I am trying to use "from itertools import islice" in order to read a number of lines at a time from a *.las file using the liblas module. (my goal is reading chunk-bychunk)

following the question: Python how to read N number of lines at a time

islice() can be used to get the next n items of an iterator. Thus, list(islice(f, n)) will return a list of the next n lines of the file f. Using this inside a loop will give you the file in chunks of n lines. At the end of the file, the list might be shorter, and finally the call will return an empty list.

I used the the following code:

from numpy import nonzero
from liblas import file as lasfile
from itertools import islice


chunkSize = 1000000

f = lasfile.File(inFile,None,'r') # open LAS
while True:
    chunk = list(islice(f,chunkSize))
    if not chunk:
        break
    # do other stuff

but i have this problem:

len(f)
2866390

chunk = list(islice(f, 1000000))
len(chunk)
**1000000**
chunk = list(islice(f, 1000000))
len(chunk)
**1000000**
chunk = list(islice(f, 1000000))
len(chunk)
**866390**
chunk = list(islice(f, 1000000))
len(chunk)
**1000000**

when the file f arrives in the end the islice restart to read the file.

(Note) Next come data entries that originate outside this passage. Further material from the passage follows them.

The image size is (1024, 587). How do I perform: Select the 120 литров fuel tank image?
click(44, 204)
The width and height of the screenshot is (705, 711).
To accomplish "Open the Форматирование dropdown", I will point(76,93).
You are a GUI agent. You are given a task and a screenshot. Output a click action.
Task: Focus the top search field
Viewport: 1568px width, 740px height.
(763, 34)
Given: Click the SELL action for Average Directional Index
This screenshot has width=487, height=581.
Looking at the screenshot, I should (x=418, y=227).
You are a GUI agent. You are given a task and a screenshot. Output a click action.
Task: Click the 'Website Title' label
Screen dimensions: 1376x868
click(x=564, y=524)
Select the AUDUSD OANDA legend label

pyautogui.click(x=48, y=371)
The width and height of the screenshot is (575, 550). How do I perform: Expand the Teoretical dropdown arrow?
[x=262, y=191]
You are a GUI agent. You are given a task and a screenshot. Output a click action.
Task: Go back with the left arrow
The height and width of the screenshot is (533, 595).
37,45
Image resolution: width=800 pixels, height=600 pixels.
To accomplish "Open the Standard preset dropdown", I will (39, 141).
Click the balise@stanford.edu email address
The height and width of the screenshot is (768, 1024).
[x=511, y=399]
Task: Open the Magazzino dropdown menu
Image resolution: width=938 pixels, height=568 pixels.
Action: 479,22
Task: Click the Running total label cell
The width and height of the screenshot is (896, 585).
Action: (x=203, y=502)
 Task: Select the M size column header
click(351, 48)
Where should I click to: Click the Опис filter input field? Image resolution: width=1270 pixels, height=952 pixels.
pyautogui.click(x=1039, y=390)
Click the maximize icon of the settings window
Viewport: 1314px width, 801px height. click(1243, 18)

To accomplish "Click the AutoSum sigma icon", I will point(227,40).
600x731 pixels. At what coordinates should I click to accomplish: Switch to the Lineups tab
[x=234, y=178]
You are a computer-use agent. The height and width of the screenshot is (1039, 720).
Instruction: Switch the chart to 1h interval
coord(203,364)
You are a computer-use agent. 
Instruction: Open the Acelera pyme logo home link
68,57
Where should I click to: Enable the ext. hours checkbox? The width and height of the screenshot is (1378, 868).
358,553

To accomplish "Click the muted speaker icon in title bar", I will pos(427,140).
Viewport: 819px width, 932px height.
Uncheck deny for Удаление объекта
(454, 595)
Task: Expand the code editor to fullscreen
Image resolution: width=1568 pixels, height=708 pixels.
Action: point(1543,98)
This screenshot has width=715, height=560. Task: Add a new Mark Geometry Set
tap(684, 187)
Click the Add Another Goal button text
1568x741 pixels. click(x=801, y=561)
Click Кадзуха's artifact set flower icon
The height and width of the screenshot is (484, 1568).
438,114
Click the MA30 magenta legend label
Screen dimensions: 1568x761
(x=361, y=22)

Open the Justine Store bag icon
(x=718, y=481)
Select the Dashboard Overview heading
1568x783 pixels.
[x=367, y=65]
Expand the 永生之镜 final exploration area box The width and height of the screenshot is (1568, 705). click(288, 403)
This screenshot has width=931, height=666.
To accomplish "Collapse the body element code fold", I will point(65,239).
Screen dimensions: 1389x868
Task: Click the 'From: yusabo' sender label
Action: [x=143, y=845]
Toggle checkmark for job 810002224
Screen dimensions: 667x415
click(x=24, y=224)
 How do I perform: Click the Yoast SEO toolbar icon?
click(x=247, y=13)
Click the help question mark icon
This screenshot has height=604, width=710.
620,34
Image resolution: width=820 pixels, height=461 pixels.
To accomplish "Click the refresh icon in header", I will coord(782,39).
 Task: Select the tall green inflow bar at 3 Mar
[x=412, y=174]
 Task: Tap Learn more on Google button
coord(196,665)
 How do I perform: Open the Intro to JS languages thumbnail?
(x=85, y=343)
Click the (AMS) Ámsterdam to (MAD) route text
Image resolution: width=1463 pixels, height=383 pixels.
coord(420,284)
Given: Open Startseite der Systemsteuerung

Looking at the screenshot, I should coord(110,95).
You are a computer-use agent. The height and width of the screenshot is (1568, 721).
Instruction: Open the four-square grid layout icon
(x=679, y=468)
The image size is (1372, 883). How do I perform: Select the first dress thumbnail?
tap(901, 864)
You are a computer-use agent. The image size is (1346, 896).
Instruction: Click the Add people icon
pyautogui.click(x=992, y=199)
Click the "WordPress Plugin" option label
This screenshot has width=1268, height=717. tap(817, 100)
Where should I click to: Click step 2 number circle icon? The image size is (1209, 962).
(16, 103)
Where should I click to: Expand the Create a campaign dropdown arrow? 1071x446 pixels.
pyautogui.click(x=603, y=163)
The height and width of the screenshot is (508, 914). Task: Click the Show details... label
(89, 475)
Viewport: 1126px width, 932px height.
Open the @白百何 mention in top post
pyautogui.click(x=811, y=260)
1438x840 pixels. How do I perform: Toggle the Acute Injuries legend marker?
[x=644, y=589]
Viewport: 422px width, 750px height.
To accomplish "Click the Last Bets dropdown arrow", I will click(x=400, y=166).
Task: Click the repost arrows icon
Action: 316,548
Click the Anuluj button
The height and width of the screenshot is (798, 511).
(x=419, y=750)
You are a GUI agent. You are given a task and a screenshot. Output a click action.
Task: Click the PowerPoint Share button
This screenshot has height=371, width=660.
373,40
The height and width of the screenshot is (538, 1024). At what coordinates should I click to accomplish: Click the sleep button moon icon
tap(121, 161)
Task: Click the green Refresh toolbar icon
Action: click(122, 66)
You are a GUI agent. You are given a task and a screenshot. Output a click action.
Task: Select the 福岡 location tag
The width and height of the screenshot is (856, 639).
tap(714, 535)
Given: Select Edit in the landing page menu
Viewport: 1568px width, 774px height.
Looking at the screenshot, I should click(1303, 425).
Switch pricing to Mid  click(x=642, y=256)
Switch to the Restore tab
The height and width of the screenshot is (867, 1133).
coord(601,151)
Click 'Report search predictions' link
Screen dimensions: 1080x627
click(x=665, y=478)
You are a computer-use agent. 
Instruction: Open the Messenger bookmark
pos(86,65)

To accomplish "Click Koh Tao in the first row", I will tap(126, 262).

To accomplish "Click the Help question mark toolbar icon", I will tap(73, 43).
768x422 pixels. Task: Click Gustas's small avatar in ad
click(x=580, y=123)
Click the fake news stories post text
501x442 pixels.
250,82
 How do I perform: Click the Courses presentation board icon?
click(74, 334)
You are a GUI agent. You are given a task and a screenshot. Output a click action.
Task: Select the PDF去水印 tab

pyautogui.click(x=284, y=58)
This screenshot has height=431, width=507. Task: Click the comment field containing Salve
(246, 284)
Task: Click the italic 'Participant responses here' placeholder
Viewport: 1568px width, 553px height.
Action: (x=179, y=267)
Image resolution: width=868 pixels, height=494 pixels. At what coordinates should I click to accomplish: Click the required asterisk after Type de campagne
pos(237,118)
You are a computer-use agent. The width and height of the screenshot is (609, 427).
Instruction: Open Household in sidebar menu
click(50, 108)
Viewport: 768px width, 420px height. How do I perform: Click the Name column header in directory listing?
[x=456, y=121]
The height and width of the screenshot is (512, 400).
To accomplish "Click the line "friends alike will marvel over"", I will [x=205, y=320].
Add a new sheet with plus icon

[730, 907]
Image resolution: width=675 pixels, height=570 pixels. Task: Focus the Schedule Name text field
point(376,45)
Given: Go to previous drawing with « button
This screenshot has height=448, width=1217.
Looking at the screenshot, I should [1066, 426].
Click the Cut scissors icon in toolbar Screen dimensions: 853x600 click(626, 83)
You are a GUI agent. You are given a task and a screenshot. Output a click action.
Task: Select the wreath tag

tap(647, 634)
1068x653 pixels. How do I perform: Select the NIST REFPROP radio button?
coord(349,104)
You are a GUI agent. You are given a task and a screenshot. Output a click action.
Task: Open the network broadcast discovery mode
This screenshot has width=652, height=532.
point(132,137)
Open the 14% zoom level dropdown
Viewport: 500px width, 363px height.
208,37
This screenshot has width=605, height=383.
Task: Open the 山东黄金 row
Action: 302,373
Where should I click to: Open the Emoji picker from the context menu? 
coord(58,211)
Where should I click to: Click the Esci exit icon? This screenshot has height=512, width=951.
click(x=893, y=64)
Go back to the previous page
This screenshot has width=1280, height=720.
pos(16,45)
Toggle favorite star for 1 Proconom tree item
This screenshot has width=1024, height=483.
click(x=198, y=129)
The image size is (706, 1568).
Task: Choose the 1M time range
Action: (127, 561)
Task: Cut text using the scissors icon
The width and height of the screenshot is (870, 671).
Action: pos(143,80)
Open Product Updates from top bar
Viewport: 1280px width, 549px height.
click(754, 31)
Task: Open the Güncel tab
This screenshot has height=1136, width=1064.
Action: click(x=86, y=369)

Thanks for any suggestions and help. It's very appreciate

codeforester
  • 39,467
  • 16
  • 112
  • 140
Gianni Spear
  • 7,033
  • 22
  • 82
  • 131

2 Answers2

2

It seems like it would be easy enough to write a generator to yield n lines at a time:

def n_line_iterator(fobj,n):
    if n < 1:
       raise ValueError("Must supply a positive number of lines to read")

    out = []
    num = 0
    for line in fobj:
       if num == n:
          yield out  #yield 1 chunk
          num = 0
          out = []
       out.append(line)
       num += 1
    yield out  #need to yield the rest of the lines 
mgilson
  • 300,191
  • 65
  • 633
  • 696
  • Thanks but in "if num = n:" there is a problem File "", line 16 if num = n: ^ SyntaxError: invalid syntax – Gianni Spear Oct 08 '12 at 14:23
  • @Gianni -- Sorry, I was out of town for a week and apparently forgot how to code. That was an error. I've already updated and fixed that one. Let me know if you find any more. – mgilson Oct 08 '12 at 14:24
  • no problem and thanks!!! I have really bad moments with libals module. I can not read in chunks http://stackoverflow.com/questions/12769353/python-suggestions-to-improve-a-chunk-by-chunk-code-to-read-several-millions-of it's two days i am trying :( – Gianni Spear Oct 08 '12 at 14:29
  • Sorry, I'm confused -- Does the updated code I posted fail in some way? – mgilson Oct 08 '12 at 14:33
2

Change the sourcecode of file.py that belongs to the liblas package. Currently __iter__ is defined as (src on github)

def __iter__(self):
    """Iterator support (read mode only)

      >>> points = []
      >>> for i in f:
      ...   points.append(i)
      ...   print i # doctest: +ELLIPSIS
      <liblas.point.Point object at ...>
    """
    if self.mode == 0:
        self.at_end = False
        p = core.las.LASReader_GetNextPoint(self.handle)
        while p and not self.at_end:
            yield point.Point(handle=p, copy=True)
            p = core.las.LASReader_GetNextPoint(self.handle)
            if not p:
                self.at_end = True
        else:
            self.close()
            self.open()

You see that when file is at end it is closed and opened again, so iteration starts again at the beginning of the file.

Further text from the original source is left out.